本研究では、ヤギTAC3プロモーター領域下流にChR2またはHR遺伝子を安定的に発現する細胞系を樹立した後に、体細胞クローン技術を利用して弓状核の「KNDyニューロン」特異的にChR2およびHRを発現する遺伝子改変ヤギを作出することを当初の目的としていた。相同組換えによる遺伝子導入にはTALEN法を用いることを予定しているが、遺伝子改変ヤギの作出には相当の時間を要することが想定されるため、今後は、ヤギTAC3プロモーター領域の下流にChR2またはHR遺伝子を組み込んだアデノ随伴ウィルスベクターを視床下部弓状核に直接投与することにより、「KM)yニューロン」にChR2およびHRを発現させたヤギを作出し、「KNDyニューロン」機能を解析することを並行して実施する。
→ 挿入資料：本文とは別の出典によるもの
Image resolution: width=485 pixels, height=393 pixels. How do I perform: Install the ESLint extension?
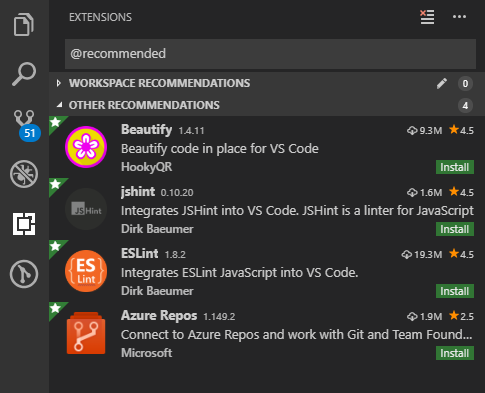(455, 291)
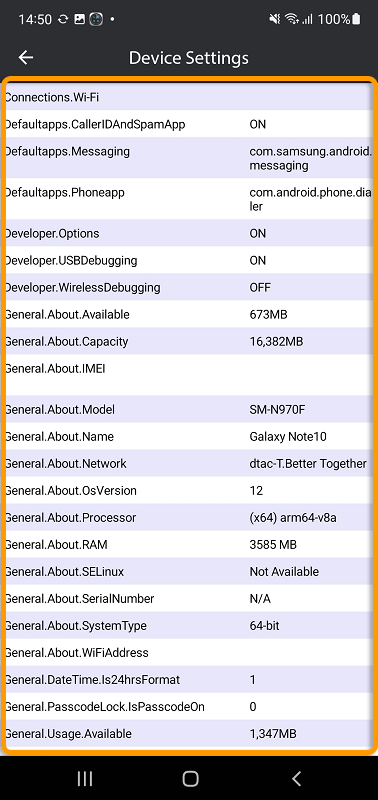Select the General.Usage.Available row
The height and width of the screenshot is (800, 378).
click(189, 734)
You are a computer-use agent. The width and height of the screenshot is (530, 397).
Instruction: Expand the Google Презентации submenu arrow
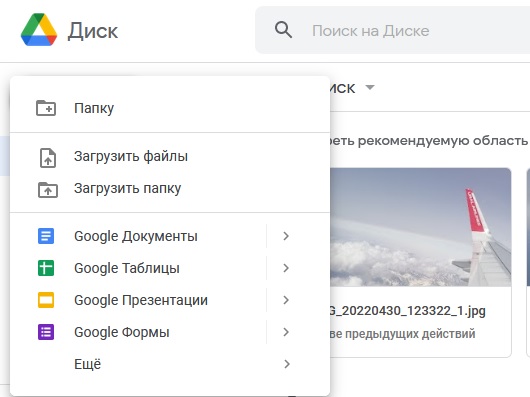pos(286,300)
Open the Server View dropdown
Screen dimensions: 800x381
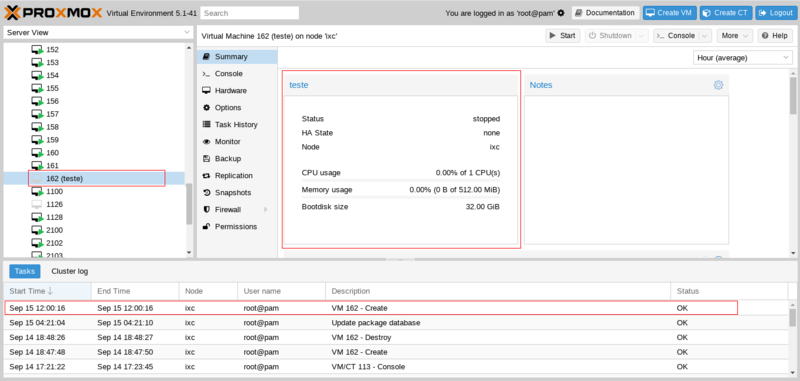pyautogui.click(x=98, y=33)
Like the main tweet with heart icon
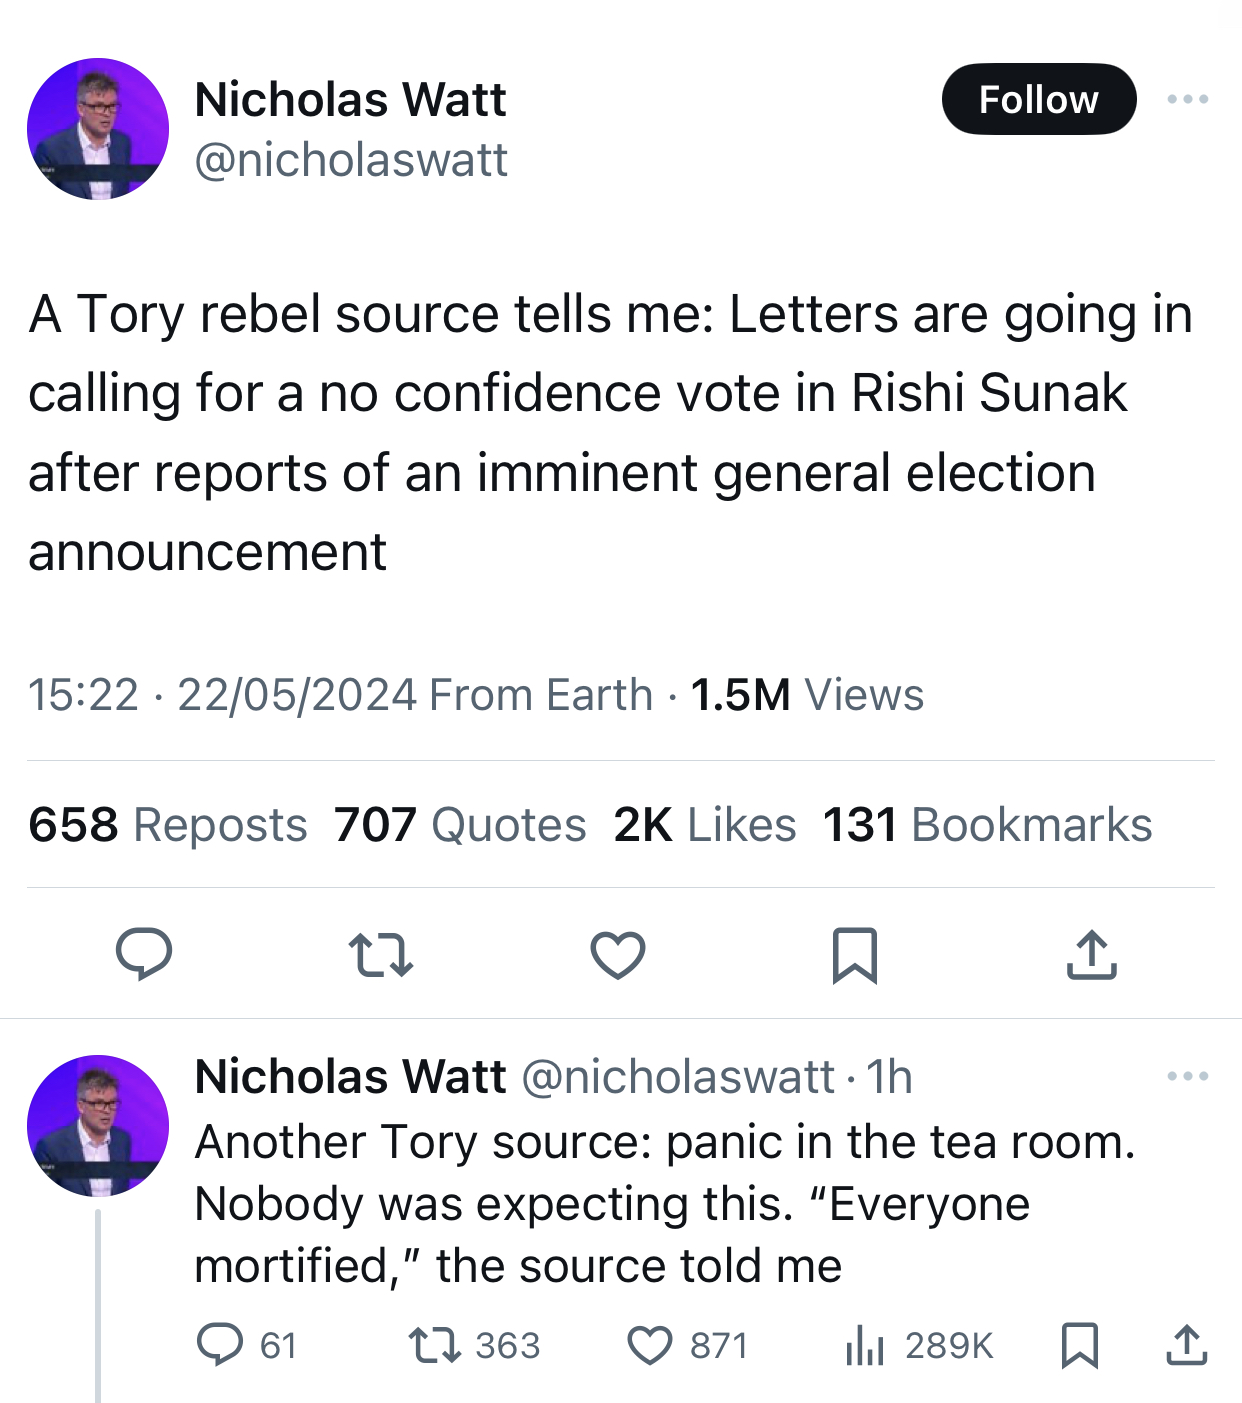 618,954
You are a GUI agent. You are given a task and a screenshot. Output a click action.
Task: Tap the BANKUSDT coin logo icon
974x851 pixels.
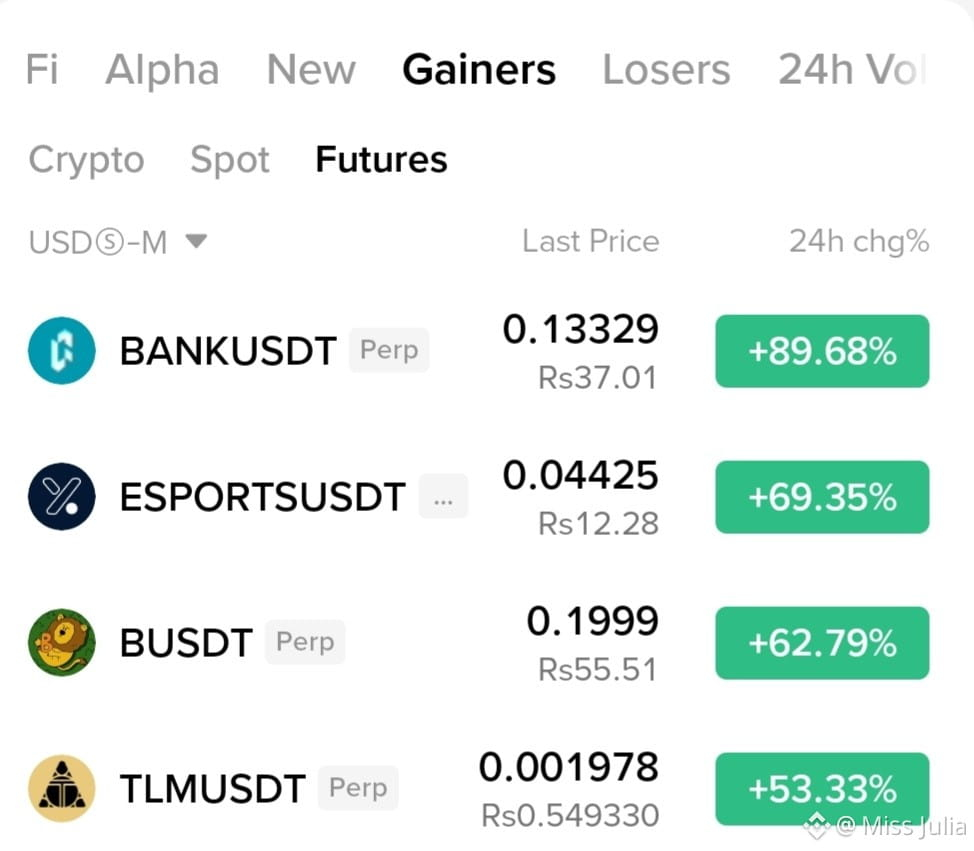(x=61, y=351)
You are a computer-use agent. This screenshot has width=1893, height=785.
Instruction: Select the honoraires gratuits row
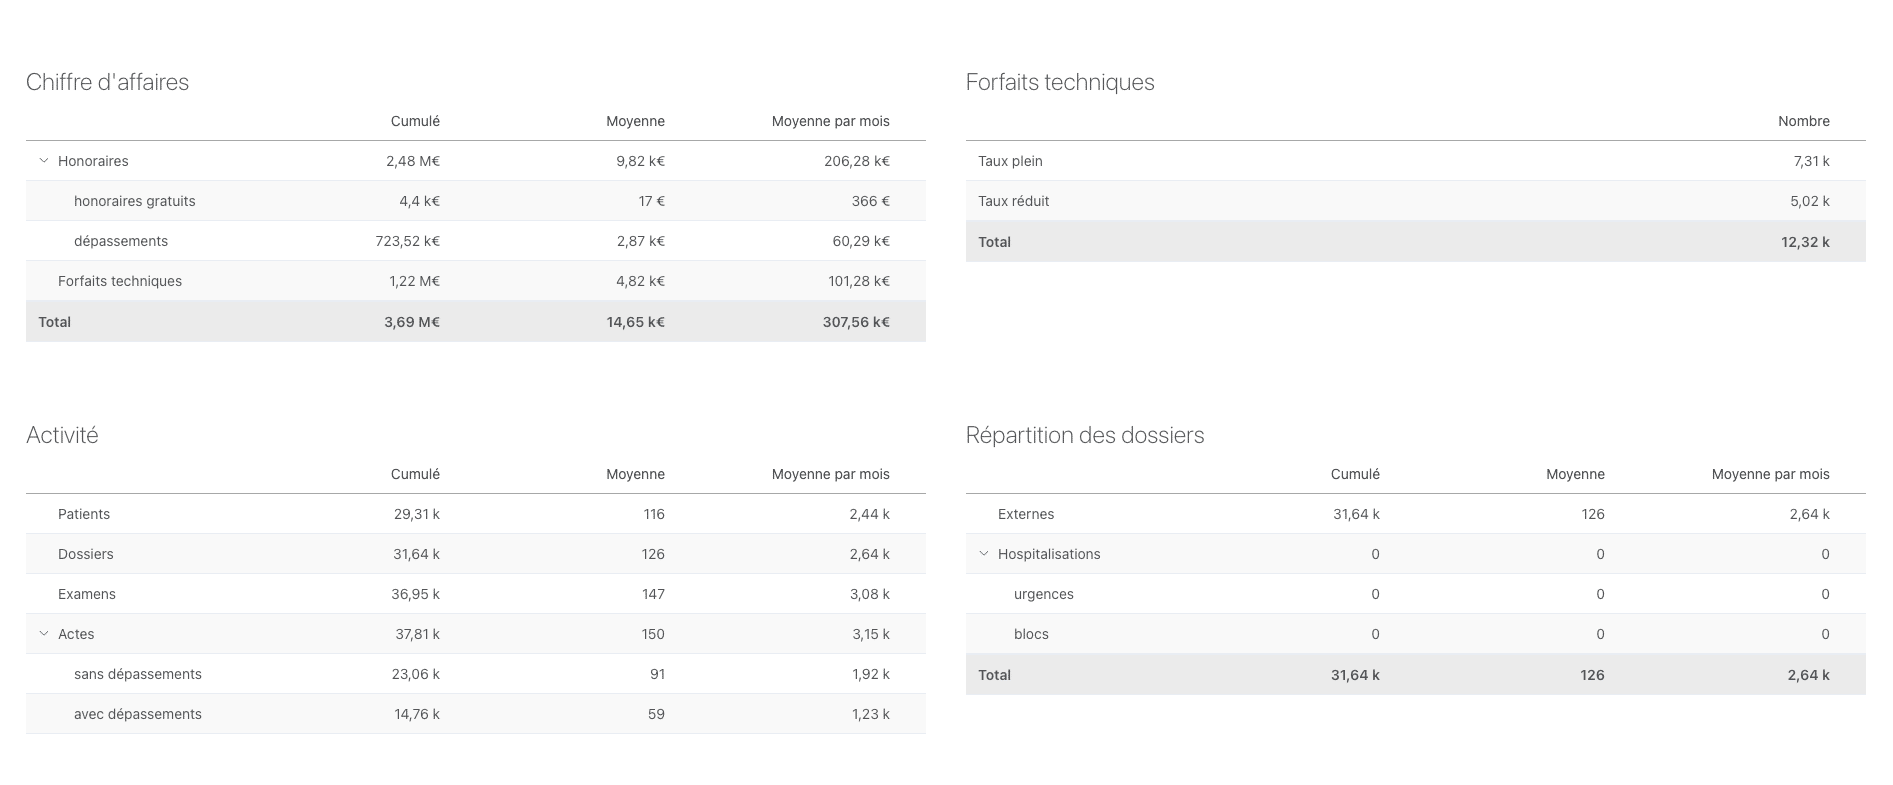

平成24年度は、ヤギTAC3プロモーター領域の同定が予定以上に順調に進んだこと、また、視床下部神経活動記録法の検討がやや遅れたことから、試薬類の購入費や電気工作材料費が予想以上に少なかったため、次年度使用額として約73万円を計上することとなった。平成25年度に請求予定の240万円は、TAC3遺伝子転写調節メカニズムの解析のための試薬類、プラスチック消耗品類などの遺伝子実験用資材、および、視床下部神経活動の記録法確立のための資材調達のために次年度使用額を合わせて使用し、本研究計画を円滑に推進するために活用する。